### Exercise details
Repeat exactly each line of the material, starting from the line that contains "Screen dimensions: 925x694" and finishing with the final line.

### Input

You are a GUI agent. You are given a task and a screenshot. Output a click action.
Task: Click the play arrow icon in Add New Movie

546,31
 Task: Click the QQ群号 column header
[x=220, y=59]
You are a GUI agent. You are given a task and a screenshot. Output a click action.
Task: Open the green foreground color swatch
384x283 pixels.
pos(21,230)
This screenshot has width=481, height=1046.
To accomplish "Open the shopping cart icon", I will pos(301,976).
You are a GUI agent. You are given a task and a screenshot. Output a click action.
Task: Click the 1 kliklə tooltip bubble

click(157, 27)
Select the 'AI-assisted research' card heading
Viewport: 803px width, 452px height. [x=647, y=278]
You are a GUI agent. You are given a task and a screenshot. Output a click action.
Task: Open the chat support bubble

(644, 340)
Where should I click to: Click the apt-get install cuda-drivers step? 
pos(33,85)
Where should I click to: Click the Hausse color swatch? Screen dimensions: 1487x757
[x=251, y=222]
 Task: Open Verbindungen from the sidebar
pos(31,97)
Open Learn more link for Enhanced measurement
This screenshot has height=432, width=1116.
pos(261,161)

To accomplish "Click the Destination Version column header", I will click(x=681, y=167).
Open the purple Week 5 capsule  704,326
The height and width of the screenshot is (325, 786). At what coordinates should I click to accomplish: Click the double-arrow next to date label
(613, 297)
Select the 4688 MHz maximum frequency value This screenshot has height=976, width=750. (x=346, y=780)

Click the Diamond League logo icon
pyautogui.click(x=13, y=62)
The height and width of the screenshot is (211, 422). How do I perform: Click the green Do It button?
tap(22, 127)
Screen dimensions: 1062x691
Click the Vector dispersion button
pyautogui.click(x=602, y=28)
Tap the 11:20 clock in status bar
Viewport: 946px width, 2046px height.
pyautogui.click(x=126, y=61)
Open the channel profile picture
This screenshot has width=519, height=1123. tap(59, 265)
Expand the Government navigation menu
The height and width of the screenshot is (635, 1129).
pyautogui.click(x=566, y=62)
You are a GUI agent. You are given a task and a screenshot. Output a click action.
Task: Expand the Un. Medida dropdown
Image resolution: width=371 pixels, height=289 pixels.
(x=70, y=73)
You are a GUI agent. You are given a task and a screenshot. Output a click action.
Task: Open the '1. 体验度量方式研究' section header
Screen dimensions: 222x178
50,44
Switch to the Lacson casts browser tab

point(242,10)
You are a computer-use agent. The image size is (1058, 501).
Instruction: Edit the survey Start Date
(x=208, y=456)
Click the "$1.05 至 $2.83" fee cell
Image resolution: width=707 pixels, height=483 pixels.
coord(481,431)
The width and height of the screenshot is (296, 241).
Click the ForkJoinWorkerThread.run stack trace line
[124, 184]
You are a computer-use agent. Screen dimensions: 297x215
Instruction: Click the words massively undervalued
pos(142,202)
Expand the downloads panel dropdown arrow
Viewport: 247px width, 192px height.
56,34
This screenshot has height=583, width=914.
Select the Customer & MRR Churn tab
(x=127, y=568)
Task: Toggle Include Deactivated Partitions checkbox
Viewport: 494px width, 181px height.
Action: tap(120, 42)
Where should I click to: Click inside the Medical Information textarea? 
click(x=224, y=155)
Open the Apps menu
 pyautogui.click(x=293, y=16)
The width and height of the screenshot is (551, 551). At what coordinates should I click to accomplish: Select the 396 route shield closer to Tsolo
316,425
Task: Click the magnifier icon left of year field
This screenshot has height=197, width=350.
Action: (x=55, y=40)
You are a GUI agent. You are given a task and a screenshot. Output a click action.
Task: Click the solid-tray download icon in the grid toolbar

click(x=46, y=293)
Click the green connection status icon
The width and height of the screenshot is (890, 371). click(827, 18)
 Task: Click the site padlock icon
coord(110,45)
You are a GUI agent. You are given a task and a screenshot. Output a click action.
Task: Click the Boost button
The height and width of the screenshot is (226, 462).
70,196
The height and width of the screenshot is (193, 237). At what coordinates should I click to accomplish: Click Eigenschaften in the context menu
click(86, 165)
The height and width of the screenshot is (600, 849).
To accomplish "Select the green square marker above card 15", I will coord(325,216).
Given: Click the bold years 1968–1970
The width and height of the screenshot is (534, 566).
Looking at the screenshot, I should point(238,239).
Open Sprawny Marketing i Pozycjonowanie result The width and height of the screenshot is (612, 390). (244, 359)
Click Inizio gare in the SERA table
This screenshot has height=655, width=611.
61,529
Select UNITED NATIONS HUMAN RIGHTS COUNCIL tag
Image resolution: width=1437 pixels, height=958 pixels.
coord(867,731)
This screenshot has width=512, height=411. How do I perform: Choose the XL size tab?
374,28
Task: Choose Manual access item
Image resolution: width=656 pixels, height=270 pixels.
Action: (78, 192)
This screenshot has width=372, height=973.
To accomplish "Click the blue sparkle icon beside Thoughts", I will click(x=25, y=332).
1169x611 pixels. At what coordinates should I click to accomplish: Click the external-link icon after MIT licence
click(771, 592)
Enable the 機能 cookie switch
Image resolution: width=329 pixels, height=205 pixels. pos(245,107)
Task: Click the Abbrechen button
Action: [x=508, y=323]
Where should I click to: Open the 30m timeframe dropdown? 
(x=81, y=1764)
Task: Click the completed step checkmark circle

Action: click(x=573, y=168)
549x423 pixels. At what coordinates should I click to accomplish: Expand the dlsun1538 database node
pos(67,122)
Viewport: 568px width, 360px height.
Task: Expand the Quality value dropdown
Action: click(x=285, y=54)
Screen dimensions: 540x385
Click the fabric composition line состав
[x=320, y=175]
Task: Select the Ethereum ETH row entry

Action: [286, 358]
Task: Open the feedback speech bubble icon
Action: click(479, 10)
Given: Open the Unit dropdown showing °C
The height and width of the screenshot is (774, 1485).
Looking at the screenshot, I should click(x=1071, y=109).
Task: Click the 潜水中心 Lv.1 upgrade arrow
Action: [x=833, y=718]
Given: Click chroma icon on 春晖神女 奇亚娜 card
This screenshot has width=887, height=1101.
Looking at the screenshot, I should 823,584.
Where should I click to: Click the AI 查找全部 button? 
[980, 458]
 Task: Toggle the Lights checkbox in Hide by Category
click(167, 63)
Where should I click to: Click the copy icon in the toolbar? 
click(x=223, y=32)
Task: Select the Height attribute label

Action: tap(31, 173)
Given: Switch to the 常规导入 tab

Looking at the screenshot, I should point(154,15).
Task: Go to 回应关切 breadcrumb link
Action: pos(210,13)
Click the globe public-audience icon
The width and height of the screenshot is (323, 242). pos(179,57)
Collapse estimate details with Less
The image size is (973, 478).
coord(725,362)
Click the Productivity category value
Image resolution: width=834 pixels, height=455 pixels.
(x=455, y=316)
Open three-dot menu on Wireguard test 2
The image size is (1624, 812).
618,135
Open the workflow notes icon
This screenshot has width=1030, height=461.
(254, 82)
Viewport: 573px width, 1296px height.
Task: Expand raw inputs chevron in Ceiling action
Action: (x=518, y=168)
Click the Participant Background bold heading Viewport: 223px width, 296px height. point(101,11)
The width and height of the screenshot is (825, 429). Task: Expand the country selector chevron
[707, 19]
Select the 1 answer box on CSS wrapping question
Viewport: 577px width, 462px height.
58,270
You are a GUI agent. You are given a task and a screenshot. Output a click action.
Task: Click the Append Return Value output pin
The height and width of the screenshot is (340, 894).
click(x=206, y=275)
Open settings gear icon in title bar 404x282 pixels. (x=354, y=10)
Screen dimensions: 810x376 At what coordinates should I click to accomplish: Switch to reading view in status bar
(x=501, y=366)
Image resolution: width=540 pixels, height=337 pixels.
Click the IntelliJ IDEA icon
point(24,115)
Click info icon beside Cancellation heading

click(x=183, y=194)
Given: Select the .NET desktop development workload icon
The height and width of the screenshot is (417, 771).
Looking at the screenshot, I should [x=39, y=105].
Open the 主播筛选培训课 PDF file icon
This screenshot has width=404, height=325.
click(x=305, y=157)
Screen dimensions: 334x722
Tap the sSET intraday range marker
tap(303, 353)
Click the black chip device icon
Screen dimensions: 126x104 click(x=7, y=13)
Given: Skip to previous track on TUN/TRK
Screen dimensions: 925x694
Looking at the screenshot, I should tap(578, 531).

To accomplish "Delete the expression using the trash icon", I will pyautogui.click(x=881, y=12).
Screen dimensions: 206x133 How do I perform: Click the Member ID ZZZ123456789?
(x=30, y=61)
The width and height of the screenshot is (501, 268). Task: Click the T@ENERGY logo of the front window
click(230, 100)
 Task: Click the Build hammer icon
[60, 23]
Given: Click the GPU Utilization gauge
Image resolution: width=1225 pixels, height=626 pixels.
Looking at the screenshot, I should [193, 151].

### Written answer
Screen dimensions: 925x694
Looking at the screenshot, I should tap(578, 531).

To accomplish "Delete the expression using the trash icon", I will pyautogui.click(x=881, y=12).
Screen dimensions: 206x133 How do I perform: Click the Member ID ZZZ123456789?
(x=30, y=61)
The width and height of the screenshot is (501, 268). Task: Click the T@ENERGY logo of the front window
click(230, 100)
 Task: Click the Build hammer icon
[60, 23]
Given: Click the GPU Utilization gauge
Image resolution: width=1225 pixels, height=626 pixels.
Looking at the screenshot, I should [193, 151].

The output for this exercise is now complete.